A single mother with two children, Marilyn began TFK on a simple hope and ten donated mountain bikes. But she persevered in her belief that getting inner-city youth bicycling outdoors would connect them with nature, provide exercise, and steer them away from trouble. The program has ensured that more than thirteen thousand disadvantaged children from the San Francisco Bay Area have experienced the natural world from the seat of a mountain bike. The program also teaches bicycle and computer repair work at the TFK warehouse. Through their apprenticeships, participants earn credits toward purchasing their own mountain bikes and computers.

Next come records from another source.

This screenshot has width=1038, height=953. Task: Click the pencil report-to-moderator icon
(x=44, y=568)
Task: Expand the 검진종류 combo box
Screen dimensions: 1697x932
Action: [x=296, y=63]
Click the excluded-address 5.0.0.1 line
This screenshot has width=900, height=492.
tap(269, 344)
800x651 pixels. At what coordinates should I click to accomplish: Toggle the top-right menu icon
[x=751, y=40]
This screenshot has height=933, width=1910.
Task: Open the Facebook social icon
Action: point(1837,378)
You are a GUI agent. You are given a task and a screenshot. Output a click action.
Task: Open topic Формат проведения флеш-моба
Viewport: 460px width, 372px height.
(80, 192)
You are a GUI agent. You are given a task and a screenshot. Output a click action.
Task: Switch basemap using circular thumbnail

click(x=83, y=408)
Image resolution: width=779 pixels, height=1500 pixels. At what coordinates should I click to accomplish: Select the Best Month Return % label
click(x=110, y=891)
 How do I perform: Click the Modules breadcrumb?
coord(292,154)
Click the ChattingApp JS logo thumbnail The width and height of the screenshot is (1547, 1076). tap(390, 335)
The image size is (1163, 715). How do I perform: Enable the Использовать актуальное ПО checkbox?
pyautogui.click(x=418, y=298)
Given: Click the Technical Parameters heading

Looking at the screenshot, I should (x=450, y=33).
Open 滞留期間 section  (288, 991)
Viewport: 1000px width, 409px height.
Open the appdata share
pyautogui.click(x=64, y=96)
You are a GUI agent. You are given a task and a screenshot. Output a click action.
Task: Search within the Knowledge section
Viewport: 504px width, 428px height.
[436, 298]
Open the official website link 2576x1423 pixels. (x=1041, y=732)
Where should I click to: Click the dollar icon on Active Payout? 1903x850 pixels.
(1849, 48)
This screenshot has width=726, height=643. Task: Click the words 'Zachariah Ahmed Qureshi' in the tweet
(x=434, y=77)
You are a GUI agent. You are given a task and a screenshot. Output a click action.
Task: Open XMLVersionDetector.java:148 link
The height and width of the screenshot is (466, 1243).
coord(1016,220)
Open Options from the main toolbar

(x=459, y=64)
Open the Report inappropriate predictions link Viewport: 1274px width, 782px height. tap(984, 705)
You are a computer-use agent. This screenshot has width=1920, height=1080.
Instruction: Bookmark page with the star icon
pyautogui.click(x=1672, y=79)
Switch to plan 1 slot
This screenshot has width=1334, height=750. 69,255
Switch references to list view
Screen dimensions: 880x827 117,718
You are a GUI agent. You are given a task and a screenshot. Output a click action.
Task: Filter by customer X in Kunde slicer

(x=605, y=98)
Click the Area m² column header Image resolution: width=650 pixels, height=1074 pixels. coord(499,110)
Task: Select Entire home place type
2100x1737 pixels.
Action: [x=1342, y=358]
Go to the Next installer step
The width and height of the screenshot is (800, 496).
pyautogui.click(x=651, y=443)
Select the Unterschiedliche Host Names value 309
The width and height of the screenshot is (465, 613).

The original program still brings inner city youth from San Francisco to bucolic Marin County to mountain bike the county's expansive countryside. "Many of these kids have never been out of a concrete setting," Marilyn notes, "and never hiked on a mountain, and never seen a deer." The typical outing begins at TFK's San Raphael warehouse, where the staff outfits the young riders for the trip. Next, the staff teams each youngster with a mentor – an experienced mountain biker who will accompany them for the duration of the trek. Together, the group sets out for Marin's lush terrain. Here, inner city kids ride from hidden ocean beaches up through steep coastal slopes forested in towering redwoods. "I liked being in a natural setting," one teenager says, "and I never thought I could make it up the slopes. But I did."
Twenty-one years ago, Marilyn Price rode up the high slopes of Mount Tamalpais and saw a view that inspired her. Marilyn's inspiration has, in turn, inspired hundreds of volunteers to join her cause – fifty-seven TFK chapters have since formed across the United States. Through her program, over thirty-eight thousand inner city children nationwide have explored a world once closed off to them: a place in nature far away from the confines of the street.